## Short exercise
Pick out every line in the records below that contains the word "Click", and copy each one. Case counts.
______
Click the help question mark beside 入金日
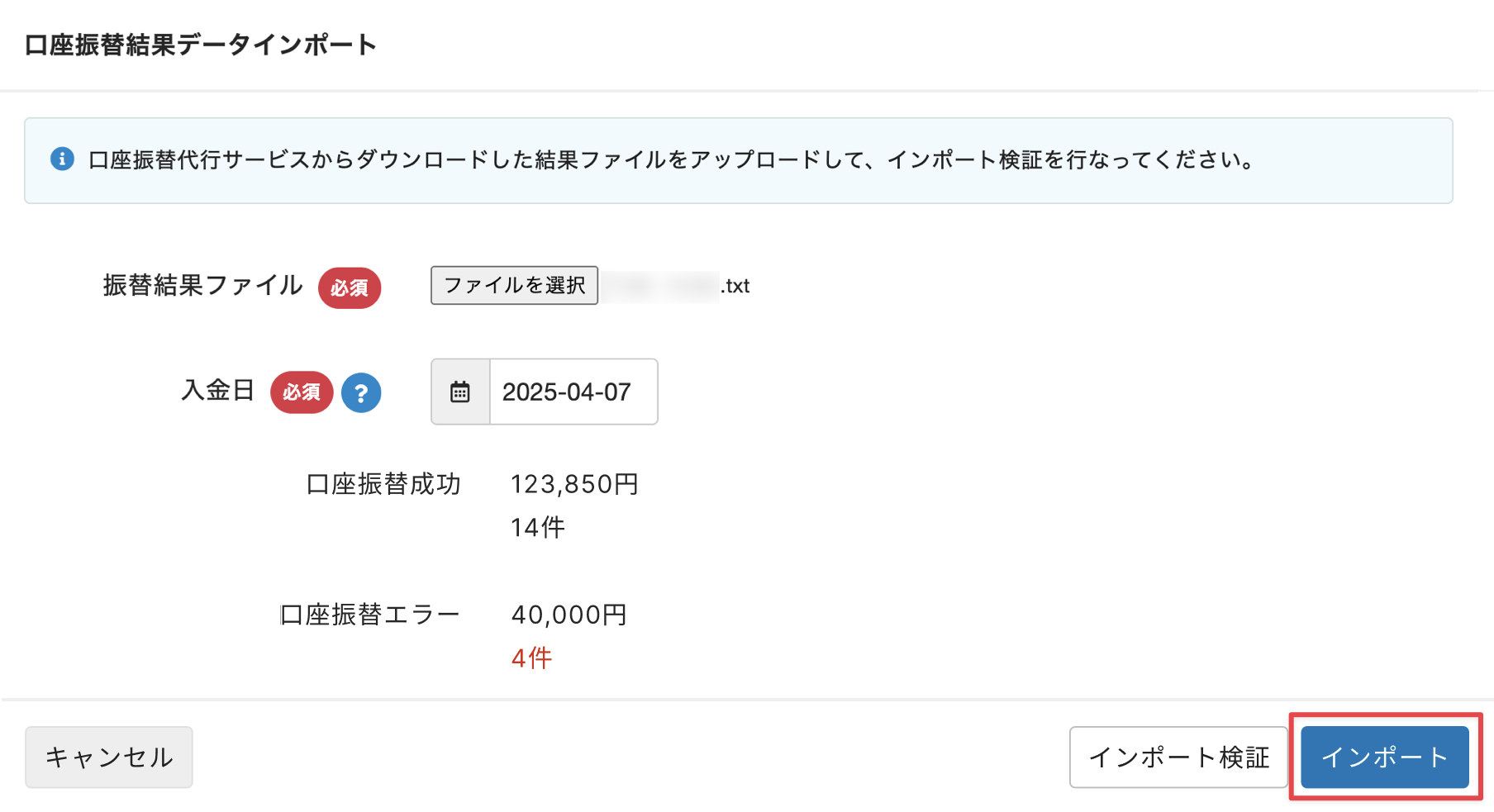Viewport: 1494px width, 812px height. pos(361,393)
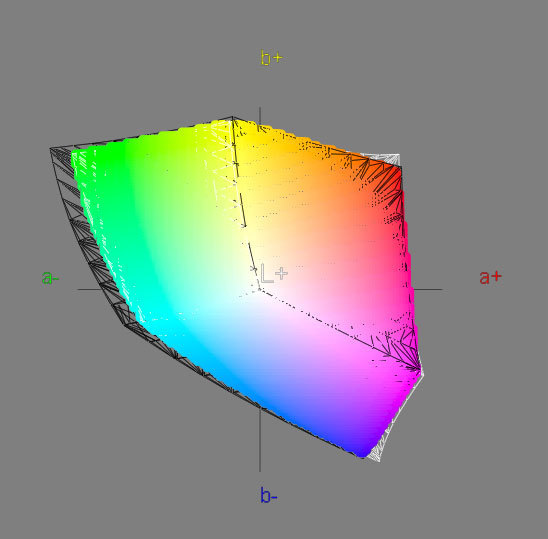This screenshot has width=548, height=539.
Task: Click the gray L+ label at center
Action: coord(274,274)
______
## Answer below
Click the help question mark beside 入金日
Task: Click the gray L+ label at center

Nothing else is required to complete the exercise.